Why is $f(x) \delta(x) = f(0)\delta(x)$ only true when $x=0$?

Question

This is a follow up from a previous question asked by me.

I know that $$\delta(x) = \begin{cases} 0 & \space \mathrm{for} \space x \ne 0 \\\infty&\ \mathrm{for} \space x = 0 \end{cases} $$ and that $$\int_{-\infty}^{\infty} \delta(x) \mathrm{d}x = 1$$

I also know that the product $$f(x) \delta(x)= 0\space\forall \space x\ne 0$$

I can summarize my lack of understanding with basically two questions:

$\color{red}{\mathrm{Question} \space1:}$ If I'm allowed to write $f(x) \delta(x) = f(0)\delta(x)$ then why not $f(x) \delta(x) = f(3)\delta(x)$ since $3 \ne 0$?

$\color{blue}{\mathrm{Question} \space2:}$ Also, why do we just substitute $x=0$ into the function $f(x)$ and not $\delta(x)$? In other words why don't we write $f(0)\delta(0)$ or $f(3)\delta(3)$ instead of $f(0)\delta(x)$ and $f(3)\delta(x)$ respectively. I know that $f(0)\delta(0)$ is undefined, but the point is that the $\delta$ still takes $x$ as its argument as well as $f$.

(As ever, apologies for the abuse of notation; this Dirac measure is all very new to me, hence all the questions about it)

Answer 1

PRIMER:

In This Answer and This Answer, I provided more detailed primers on the Dirac Delta. Herein, we condense the content of those answers.

The Dirac is not a function, but rather a Generalized Function also known as a Distribution.

The symbol $\int_{-\infty}^{\infty}\delta (x)f(x)\,dx$ is ,in fact, not an integral.

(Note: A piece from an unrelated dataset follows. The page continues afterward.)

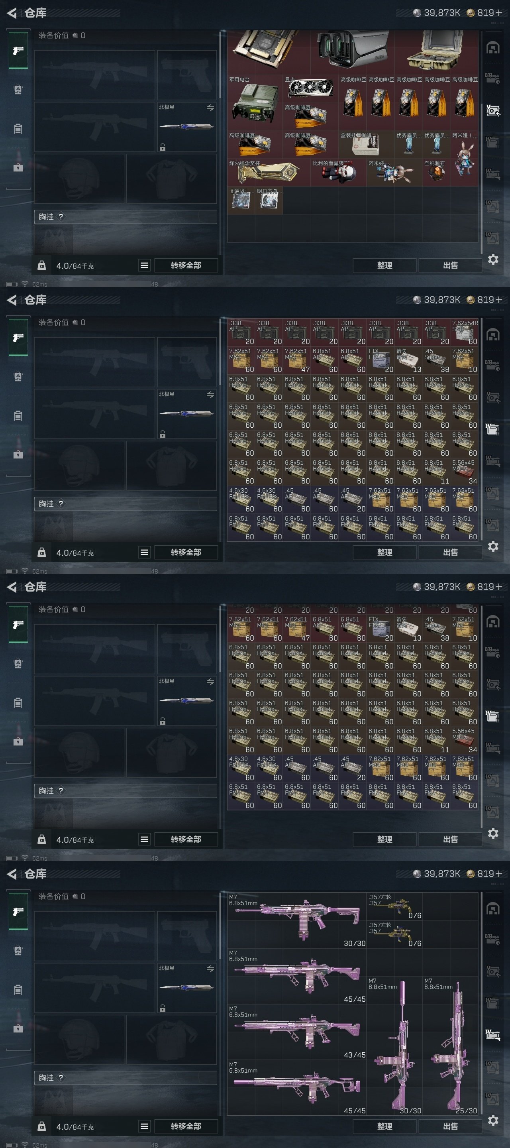
Task: Select the 至纯源石 ore item
Action: tap(437, 172)
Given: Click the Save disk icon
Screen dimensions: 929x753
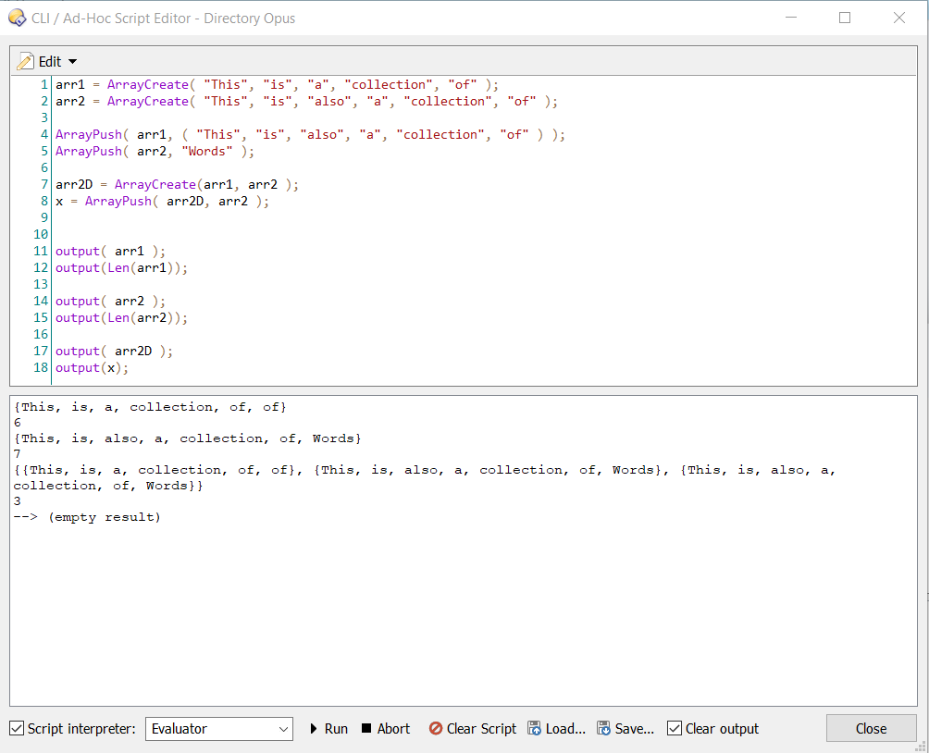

It is a Functional that maps a test function $f$ into the number given by $f(0)$. (Note that whereas a function is a mapping, or "rule" that assigns to a number in a domain, a number in the range, a functional is a "rule" that assigns to functions in a vector space domain, a number.

We write

$$\int_{-\infty}^{\infty}\delta (x-a)f(x)\,dx=f(a)$$

but alternatively, and more compactly, we can write

$$\langle \delta_a,f \rangle=f(a)$$

For $a=0$, we have

$$\int_{-\infty}^{\infty}\delta(x)f(x)\,dx=\langle \delta_0,f \rangle=f(0)$$

Now, for this specific question, we have

$$\begin{align} \int_{\infty}^{\infty}f(x)\delta(x)\,dx&=f(0)\\\\ &=\int_{-\infty}^{\infty}f(0)\delta(x)\,dx\\\\ &\ne f(3)\\\\ &=\int_{-\infty}^{\infty}f(3)\delta(x)\,dx\end{align}$$

Therefore, $f(x)\delta(x)=f(0)\delta(x)\ne f(3)\delta(x)$ as was to be shown.

Answer 2

Note that the "definition" of $\delta(x)$ that you cite is more of an informal description, to aid with intuition. The actual definition is by the relation $$\int f(x)\delta(x)\,\mathrm dx = f(0)$$

Question 1:

We have, by definition, $$\int f(x)\delta(x)\,\mathrm dx = f(0)$$ We also obviously have $$\int f(0)\delta(x)\,\mathrm dx = f(0)$$ but $$\int f(3)\delta(x)\,\mathrm dx = f(3) \ne f(0)$$

Question 2:

Basically you already answered your question yourself: That replacement would be undefined, and thus especially not give the same value.

Answer 3

It can be true that $f(x)\delta(x) = f(0)\delta(x)$, depending on your initial definition of $\delta(x)$. But it is not the case with your definition.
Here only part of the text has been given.